Уголок его рта дрогнул — почти улыбка, настоящая, против воли, — и тут же исчез.
Приём был ослепительным. Свет хрустальных люстр дробился в бокалах, играл струнный квартет, по залу плыли люди, которые стоили, наверное, как небольшое государство. И в ту секунду, как мы вошли, я почувствовала это — десятки взглядов, повернувшихся к нам разом. К нему. К человеку, которого здесь явно боялись и которому явно завидовали. А потом — ко мне. К женщине под руку с ним.
И что-то во мне включилось. Профессиональное, отточенное, спасительное. Если уж играть — то играть так, чтобы выиграть.

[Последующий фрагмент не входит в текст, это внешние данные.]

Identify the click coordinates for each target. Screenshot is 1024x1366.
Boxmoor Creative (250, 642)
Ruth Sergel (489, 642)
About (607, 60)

Я улыбнулась — той самой тёплой, светлой, безупречной улыбкой. Я положила ладонь ему на грудь, прижалась к плечу, засмеялась его несуществующей шутке, посмотрела на него снизу вверх взглядом женщины, влюблённой по уши. Я почувствовала, как он на мгновение напрягся под моей ладонью — будто не ожидал, — а потом подхватил игру: его рука легла мне на поясницу, тёплая, тяжёлая, и притянула меня чуть ближе.
К нам подходили один за другим. Седой мужчина с цепким взглядом — какой-то банкир, Марк представил его, я тут же забыла фамилию. Его жена в бриллиантах, оглядевшая меня с головы до ног с улыбкой, под которой пряталась оценочная ведомость. Молодой делец, слишком громко смеявшийся над собственными шутками. Я пожимала руки, отвечала на вопросы про несуществующую Вену, изображала смущённую радость невесты — и удивлялась тому, как легко мне это даётся. Семь лет я провела на переговорах, в комнатах, полных людей, которым нельзя показывать слабину. Эта роль оказалась всего лишь ещё одними переговорами, только ставка была не контракт, а правдоподобие.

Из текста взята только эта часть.